WASHINGTON — President Trump’s former campaign manager, a key figure in investigations into the Trump campaign’s ties to Russia, has volunteered to be interviewed by lawmakers as part of an increasingly partisan House inquiry of the Kremlin’s alleged meddling in the 2016 election.
The chairman of the House Intelligence Committee, Representative Devin Nunes, on Friday announced the prospect of an interview with Paul Manafort, and Nunes canceled a previously scheduled public hearing in which former Obama administration officials had agreed to testify about the Russia investigation.
Manafort also volunteered to be interviewed by the Senate Intelligence Committee, which is conducting its own investigation. It was not clear whether Manafort had offered to testify under oath or in a public hearing.
Manafort volunteered to be interviewed the same week that FBI director James Comey confirmed the existence of an ongoing counterintelligence investigation into possible Trump associates’ coordination with Russia and just days after an Associated Press report revealed Manafort worked with a Russian billionaire with ties to Russian President Vladimir Putin a decade ago.
The confirmation of an ongoing FBI investigation was a blow to the White House, which has described the Russia inqiury as a ruse. And the new details about Manafort’s ties to a close Putin ally appear to contradict what Trump has previously said about Manafort’s connections.
In February, Manafort said he was never involved with ‘‘anything to do with the Russian government or the Putin administration.’’
Trump has used the denials to assert that ‘‘to the best of his knowledge’’ none of his associates has anything to do with Russia.
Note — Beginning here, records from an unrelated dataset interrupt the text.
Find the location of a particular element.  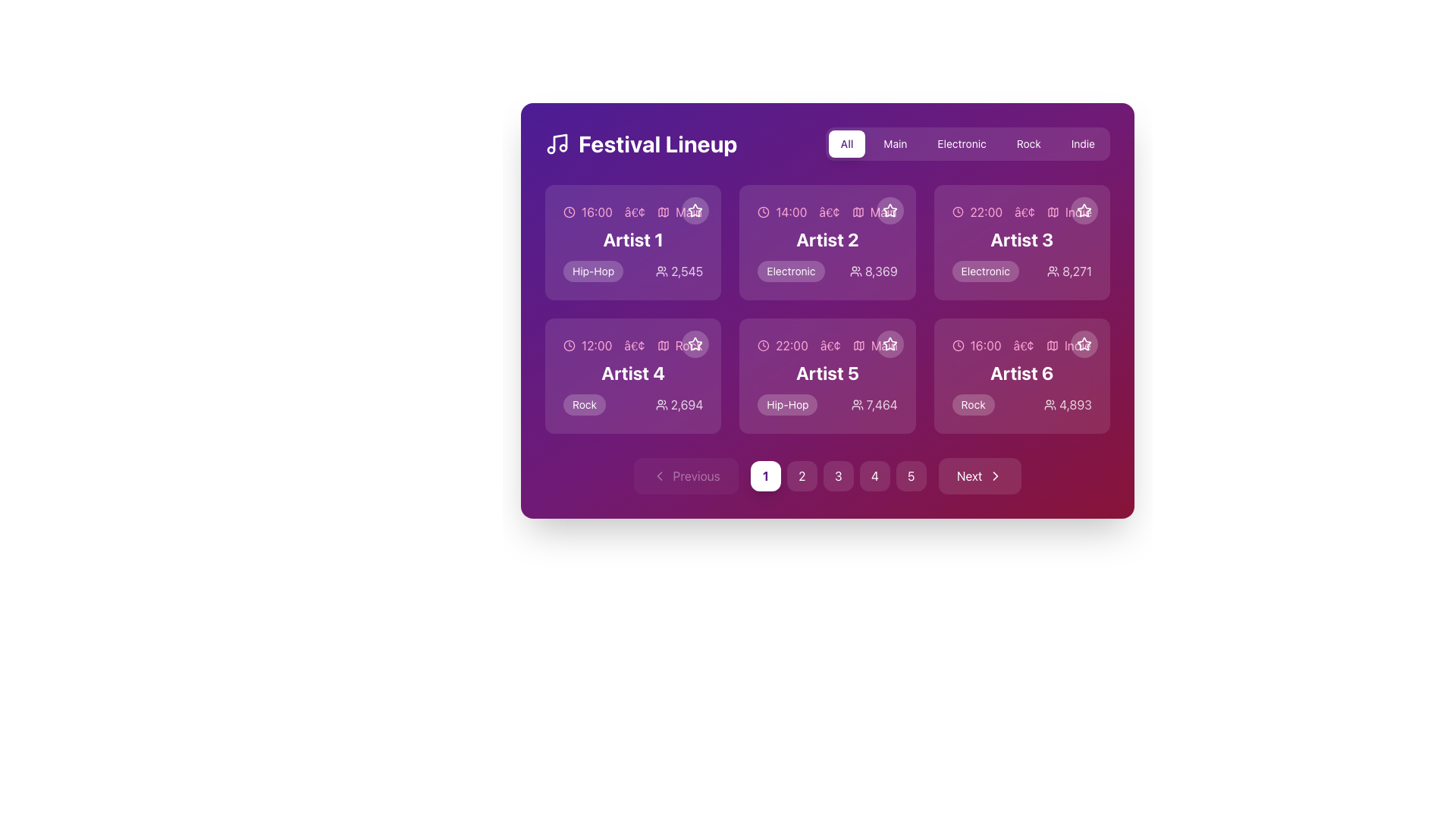

the genre tag label positioned under 'Artist 1' and above the statistic '2,545' is located at coordinates (592, 271).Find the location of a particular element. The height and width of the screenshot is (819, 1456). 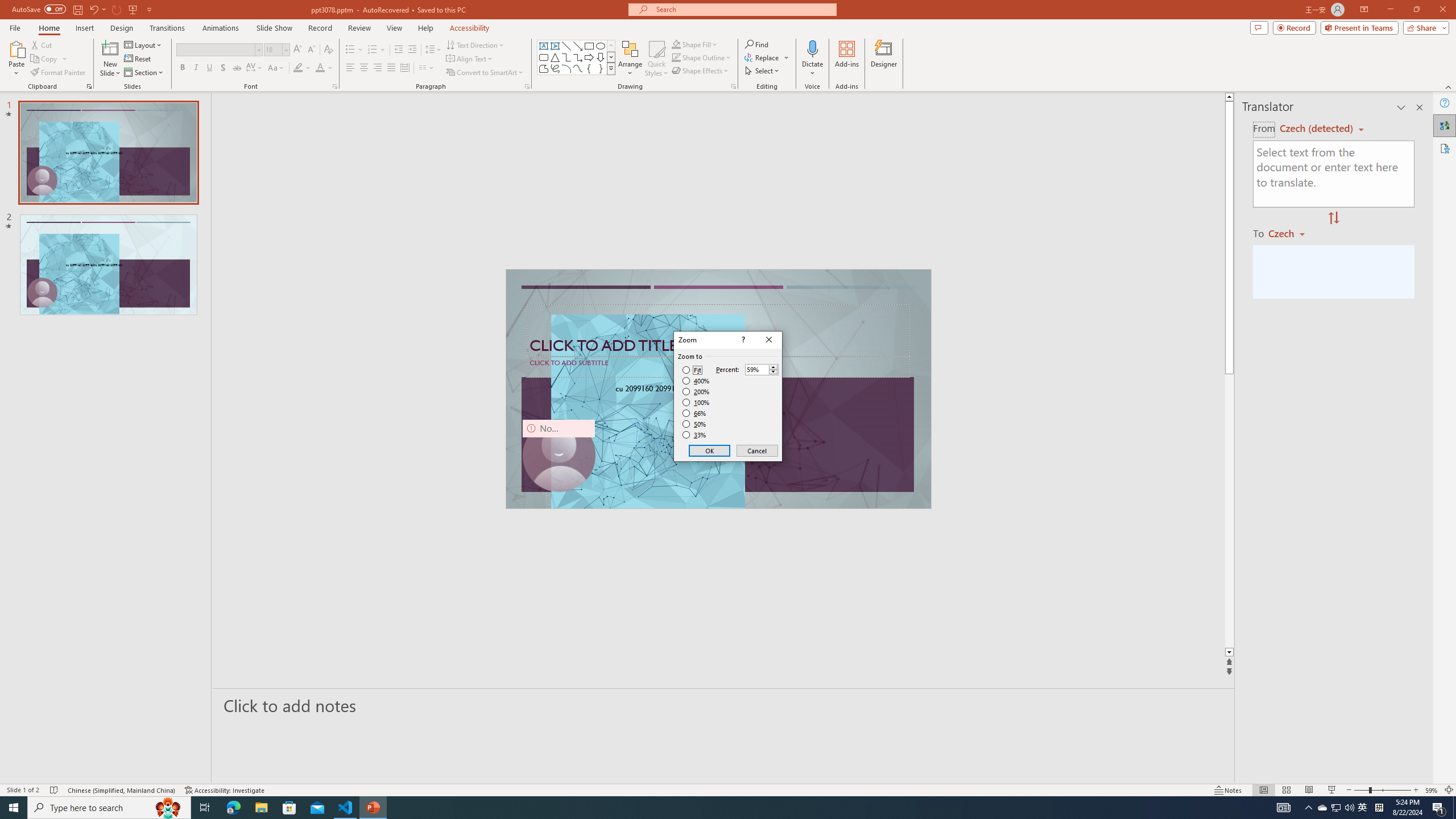

'200%' is located at coordinates (696, 392).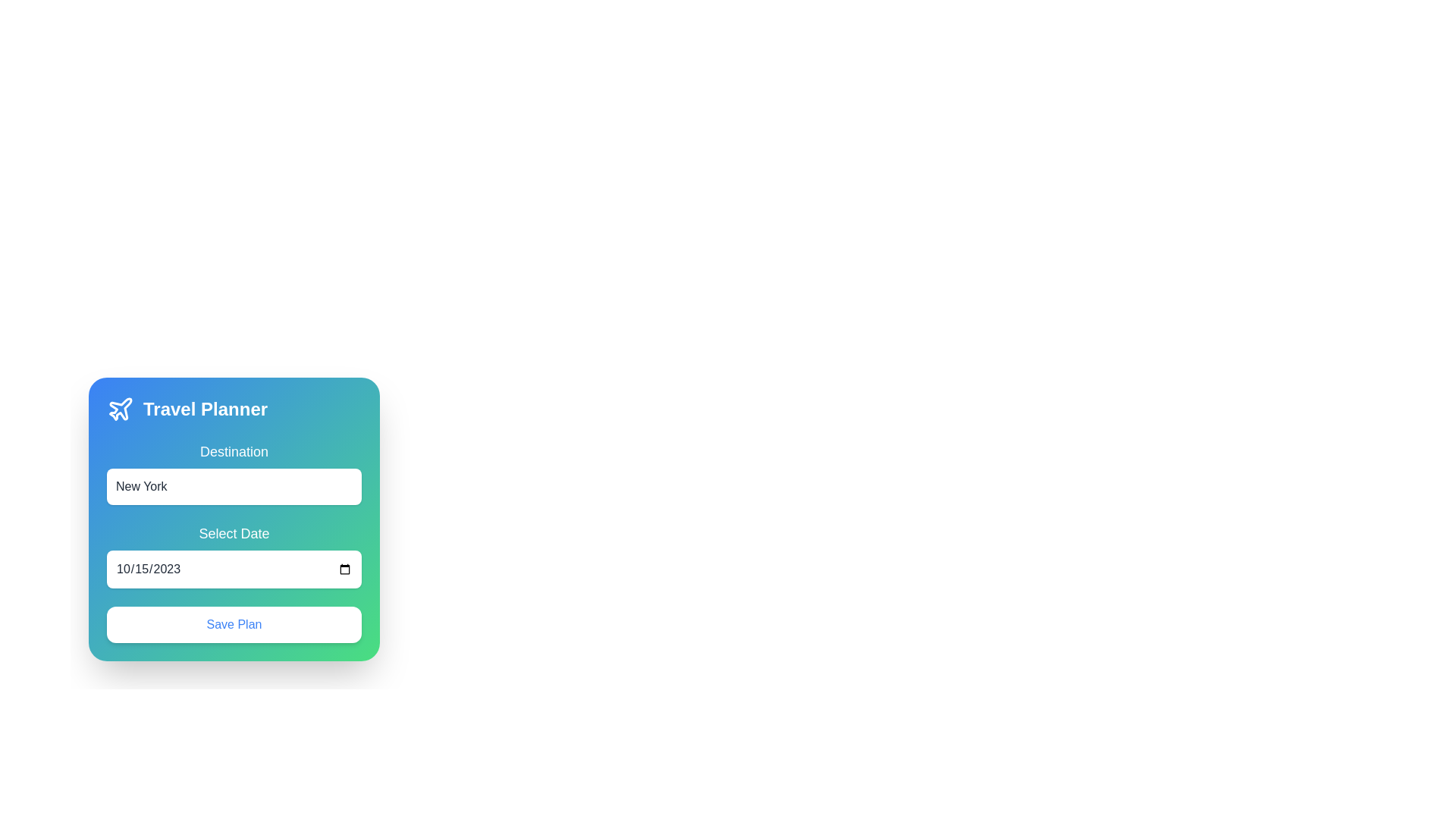  I want to click on the decorative travel icon located at the top left of the card interface, preceding the text 'Travel Planner', so click(119, 410).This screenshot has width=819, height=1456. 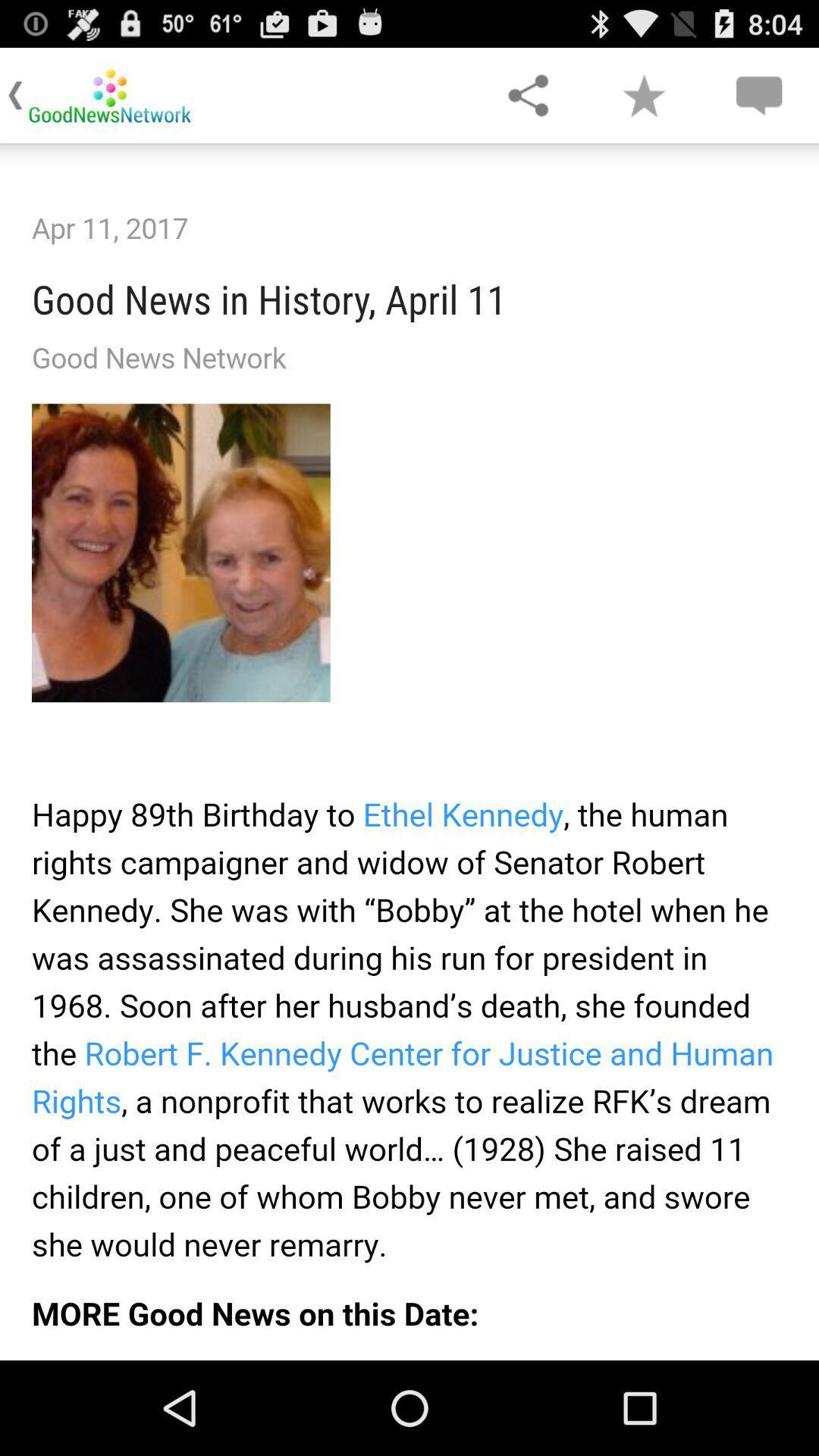 I want to click on share on social media, so click(x=527, y=94).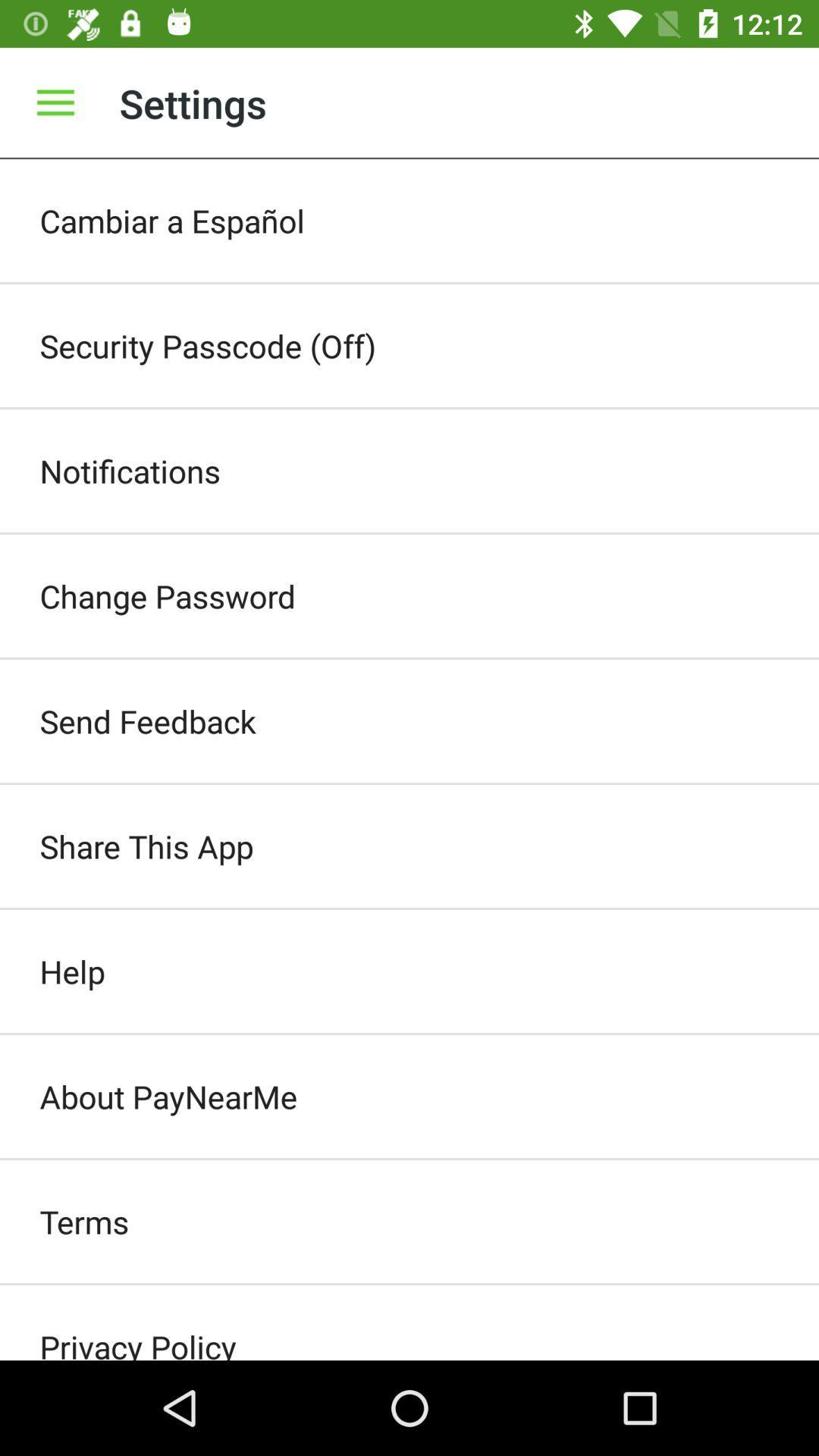  I want to click on the icon above the notifications, so click(410, 345).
But documents obtained by the AP reveal Manafort had sought work from a Putin ally and proposed a campaign that he said could ‘‘greatly benefit the Putin government.’’
Democrats said Nunes’s loyalties to Trump appeared to outweigh his commitment to an independent, bipartisan investigation when he rushed to the White House to deliver the president information that Trump said supported his claims that President Barack Obama wiretapped him.
Comey, Nunes and other intelligence officials have denied Trump’s allegation.
‘‘To take evidence that may or may not be related to the investigation to the White House, was wholly inappropriate, and, of course, cast grave doubts into the ability to run a credible investigation and the integrity of that investigation,’’ the committee’s top Democrat, Adam Schiff of California, said Friday.
Previously, Nunes and Schiff had held joint news conferences. Now the briefings are being done separately. Nunes apologized to Democrats on his committee Thursday and promised to share the information he had with them.
Schiff said cancelling Tuesday’s hearing was a ‘‘serious mistake,’’ especially after Americans benefited so much from the committee’s hearing on Monday. That hearing, Schiff said, ‘‘gave the public a real glimpse at why this is so significant, but we also heard for the first time that the FBI is doing a counterintelligence investigation that involves associates of the Trump campaign.’’
Nunes’s office said the White House had ‘‘no input in the decision’’ to cancel Tuesday’s hearing in which the former directors of national intelligence and the CIA and the former acting attorney general had already agreed to publicly testify.
Nunes’s spokesman, Jack Langer, said the cancellation was more of a postponement, done because lawmakers had additional questions after Monday’s hearing that the want to ask in a classified setting.
Trump adviser Carter Page and Trump associate Roger Stone have also volunteered to speak to the House committee.